Adrian Sabom is a South Texas native who spent her childhood on a working cattle ranch on the Nueces Strip. As an adult, Adrian has spent three decades volunteering her time and resources in support of applied wildlife research in South Texas with the Caesar Kleberg Wildlife Research Institute. Adrian is a lifelong quail hunter and proud mother of two.

What was it like growing up on a ranch and how have outdoor experiences shaped who you are?

Growing up on a ranch means that as a child, I was outside most of the time. When my brothers and I came home from school, we rushed through homework so we could head outdoors. That experience certainly gave me a greater appreciation for the outdoors. Both my mom and dad love to hunt quail, and we would spend a lot of time during the holidays quail hunting. Quail hunting is a great family bonding experience that we now enjoy with our own children. It provides camaraderie and conversations that you just don’t get in other settings.

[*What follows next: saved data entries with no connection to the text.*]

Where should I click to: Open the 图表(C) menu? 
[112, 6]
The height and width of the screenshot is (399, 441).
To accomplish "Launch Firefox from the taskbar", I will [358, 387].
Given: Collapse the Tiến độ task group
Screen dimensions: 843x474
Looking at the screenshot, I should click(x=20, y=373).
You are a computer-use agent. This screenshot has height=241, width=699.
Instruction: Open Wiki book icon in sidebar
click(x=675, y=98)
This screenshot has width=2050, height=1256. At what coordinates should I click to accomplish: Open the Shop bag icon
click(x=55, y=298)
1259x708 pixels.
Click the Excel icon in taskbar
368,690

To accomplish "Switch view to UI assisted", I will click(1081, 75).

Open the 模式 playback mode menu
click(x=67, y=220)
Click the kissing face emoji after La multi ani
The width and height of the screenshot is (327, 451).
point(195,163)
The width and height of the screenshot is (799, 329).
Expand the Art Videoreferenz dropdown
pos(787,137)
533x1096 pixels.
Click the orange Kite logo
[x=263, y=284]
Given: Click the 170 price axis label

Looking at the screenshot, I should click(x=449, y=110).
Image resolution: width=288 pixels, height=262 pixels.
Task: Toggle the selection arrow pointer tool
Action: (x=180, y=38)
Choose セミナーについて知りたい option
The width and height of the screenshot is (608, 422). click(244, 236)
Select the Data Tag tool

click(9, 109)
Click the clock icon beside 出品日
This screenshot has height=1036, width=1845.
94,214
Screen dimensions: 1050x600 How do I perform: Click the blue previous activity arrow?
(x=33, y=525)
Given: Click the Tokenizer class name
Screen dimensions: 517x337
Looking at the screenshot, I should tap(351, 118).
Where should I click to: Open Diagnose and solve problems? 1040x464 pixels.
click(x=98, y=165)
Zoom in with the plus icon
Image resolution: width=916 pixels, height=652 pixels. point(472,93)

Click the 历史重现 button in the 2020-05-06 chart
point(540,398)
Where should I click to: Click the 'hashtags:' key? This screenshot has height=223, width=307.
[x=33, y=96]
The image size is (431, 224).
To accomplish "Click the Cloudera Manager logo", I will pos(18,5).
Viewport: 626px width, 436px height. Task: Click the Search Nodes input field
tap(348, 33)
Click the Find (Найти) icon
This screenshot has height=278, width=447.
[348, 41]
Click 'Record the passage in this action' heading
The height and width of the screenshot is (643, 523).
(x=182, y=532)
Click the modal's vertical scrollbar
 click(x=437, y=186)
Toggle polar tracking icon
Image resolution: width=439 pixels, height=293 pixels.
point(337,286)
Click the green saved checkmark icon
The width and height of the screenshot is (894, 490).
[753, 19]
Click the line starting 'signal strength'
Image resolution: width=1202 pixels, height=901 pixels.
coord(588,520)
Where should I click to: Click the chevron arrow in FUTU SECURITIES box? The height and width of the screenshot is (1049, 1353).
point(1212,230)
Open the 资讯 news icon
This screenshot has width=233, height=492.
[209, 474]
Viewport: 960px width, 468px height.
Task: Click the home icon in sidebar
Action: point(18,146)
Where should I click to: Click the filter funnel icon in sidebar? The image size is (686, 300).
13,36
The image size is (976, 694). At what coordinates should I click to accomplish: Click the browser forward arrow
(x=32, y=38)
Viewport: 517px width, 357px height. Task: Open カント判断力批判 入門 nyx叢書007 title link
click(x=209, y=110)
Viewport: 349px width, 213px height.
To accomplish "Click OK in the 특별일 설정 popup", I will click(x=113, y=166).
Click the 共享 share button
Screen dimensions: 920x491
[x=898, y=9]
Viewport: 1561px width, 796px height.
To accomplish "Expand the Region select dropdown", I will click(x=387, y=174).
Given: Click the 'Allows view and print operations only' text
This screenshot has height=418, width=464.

How are you sharing your love of the outdoors with your family?

As parents, my husband and I want our children to grow up with a wholesome upbringing, and that’s hard to do without time spent outdoors. As our kids have gotten older, we’re always exploring things we can do outdoors as a family. We love visiting state parks. Enchanted Rock, Balmorhea, Davis Mountains and Garner State Park are a few of our favorites. We enjoy national parks as well. A couple of years ago we did a camping trip that took us through several national parks including the Grand Canyon, Bryce and Zion. We put away the cell phones and technology. The scenery was beautiful, and the family time was priceless.

Supporting wildlife research is part of your family legacy. What does that mean to you?

As a landowner, it is my duty to conserve wild places for future generations. Our family has been fortunate to be able to take care of land for generations. It is a responsibility we don’t take lightly. We appreciate the value of the land, not just for our family today, but for future generations. The Caesar Kleberg Wildlife Research Institute is providing landowners with the best available science to manage their lands to benefit wildlife. We’re proud to support those efforts.

Why have you partnered with TPWF in the We Will Not Be Tamed campaign?

I really believe in what Texas Parks and Wildlife Foundation is doing. I believe in this campaign. Protecting the wild things and wild places of our state is something we can all get behind. And I really like the idea of using authentic everyday people who spend time outdoors and really enjoy it as ambassadors to help spread the word. Texas has so much to offer. And there are so many beautiful places to visit and enjoy that most people don’t even know about.

Why should Texans care about conserving Texas’ lands, waters and wildlife?

Texas parks allows our citizens to enjoy natural resources without owning land. We’re blessed with several national parks and state parks scattered across Texas. These public lands are a treasure, and we need to conserve all of our outdoor spaces for our children and grandchildren.

Can you share a recent outdoor experience that was meaningful to you and explain why?

I think a memory that will last with me and my children forever is spending the day in the field with my extended family quail hunting over the Christmas break. We had all ages, from 4 to 72 years, out for the day visiting and enjoying being together. We are all busy with kids and our day-to-day lives that we never have enough quality time together as a family. A family day in the field is an unforgettable experience.